[Stored data entries]
BEGIN

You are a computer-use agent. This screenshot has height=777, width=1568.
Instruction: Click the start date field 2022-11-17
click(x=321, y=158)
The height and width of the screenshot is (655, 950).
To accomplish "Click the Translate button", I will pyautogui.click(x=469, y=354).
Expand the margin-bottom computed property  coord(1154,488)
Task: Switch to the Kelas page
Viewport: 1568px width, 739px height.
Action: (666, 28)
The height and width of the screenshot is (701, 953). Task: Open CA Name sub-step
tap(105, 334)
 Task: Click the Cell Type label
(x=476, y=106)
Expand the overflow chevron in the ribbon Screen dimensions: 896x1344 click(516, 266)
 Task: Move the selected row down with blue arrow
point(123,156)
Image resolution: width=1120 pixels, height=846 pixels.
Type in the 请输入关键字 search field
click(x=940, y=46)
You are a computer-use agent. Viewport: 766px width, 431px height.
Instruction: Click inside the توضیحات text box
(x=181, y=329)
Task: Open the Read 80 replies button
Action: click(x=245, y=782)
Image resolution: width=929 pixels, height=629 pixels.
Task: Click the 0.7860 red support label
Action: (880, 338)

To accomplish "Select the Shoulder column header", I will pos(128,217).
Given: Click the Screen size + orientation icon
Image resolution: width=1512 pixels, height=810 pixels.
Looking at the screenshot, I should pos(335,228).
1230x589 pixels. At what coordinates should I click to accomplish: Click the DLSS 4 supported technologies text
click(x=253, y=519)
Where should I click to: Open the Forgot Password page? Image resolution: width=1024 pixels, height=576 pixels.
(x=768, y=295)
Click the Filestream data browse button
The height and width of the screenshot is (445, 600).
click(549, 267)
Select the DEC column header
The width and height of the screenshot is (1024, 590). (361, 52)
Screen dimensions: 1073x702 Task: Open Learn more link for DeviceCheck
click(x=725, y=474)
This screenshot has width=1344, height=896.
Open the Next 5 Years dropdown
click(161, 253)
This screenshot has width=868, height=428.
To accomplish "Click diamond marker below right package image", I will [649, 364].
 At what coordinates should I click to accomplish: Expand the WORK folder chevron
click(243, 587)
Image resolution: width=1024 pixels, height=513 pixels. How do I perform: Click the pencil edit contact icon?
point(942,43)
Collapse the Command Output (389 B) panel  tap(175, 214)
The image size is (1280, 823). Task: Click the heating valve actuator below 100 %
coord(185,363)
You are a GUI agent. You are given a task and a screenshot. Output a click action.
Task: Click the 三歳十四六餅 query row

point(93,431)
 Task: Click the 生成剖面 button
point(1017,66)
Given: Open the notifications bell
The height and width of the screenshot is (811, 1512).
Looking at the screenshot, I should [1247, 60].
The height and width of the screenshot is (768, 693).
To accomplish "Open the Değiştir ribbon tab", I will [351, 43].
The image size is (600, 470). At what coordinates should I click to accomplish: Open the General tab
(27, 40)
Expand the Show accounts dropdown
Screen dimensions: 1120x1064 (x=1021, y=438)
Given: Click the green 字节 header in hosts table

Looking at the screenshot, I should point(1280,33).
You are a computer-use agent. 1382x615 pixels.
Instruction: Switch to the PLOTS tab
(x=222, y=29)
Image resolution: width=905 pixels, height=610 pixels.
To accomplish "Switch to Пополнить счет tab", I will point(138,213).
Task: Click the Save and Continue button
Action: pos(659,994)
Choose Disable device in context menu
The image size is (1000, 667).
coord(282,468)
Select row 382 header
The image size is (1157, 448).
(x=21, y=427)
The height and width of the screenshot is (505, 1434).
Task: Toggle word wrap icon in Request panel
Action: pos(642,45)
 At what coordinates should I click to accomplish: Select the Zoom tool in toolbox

END

Goal of the exercise »
Up to and including the line that holds "You are a computer-use agent. Viewport: 766px", reproduce the records above exactly from their first line, and give nothing else.

Output »
You are a computer-use agent. This screenshot has height=777, width=1568.
Instruction: Click the start date field 2022-11-17
click(x=321, y=158)
The height and width of the screenshot is (655, 950).
To accomplish "Click the Translate button", I will pyautogui.click(x=469, y=354).
Expand the margin-bottom computed property  coord(1154,488)
Task: Switch to the Kelas page
Viewport: 1568px width, 739px height.
Action: (666, 28)
The height and width of the screenshot is (701, 953). Task: Open CA Name sub-step
tap(105, 334)
 Task: Click the Cell Type label
(x=476, y=106)
Expand the overflow chevron in the ribbon Screen dimensions: 896x1344 click(516, 266)
 Task: Move the selected row down with blue arrow
point(123,156)
Image resolution: width=1120 pixels, height=846 pixels.
Type in the 请输入关键字 search field
click(x=940, y=46)
You are a computer-use agent. Viewport: 766px width, 431px height.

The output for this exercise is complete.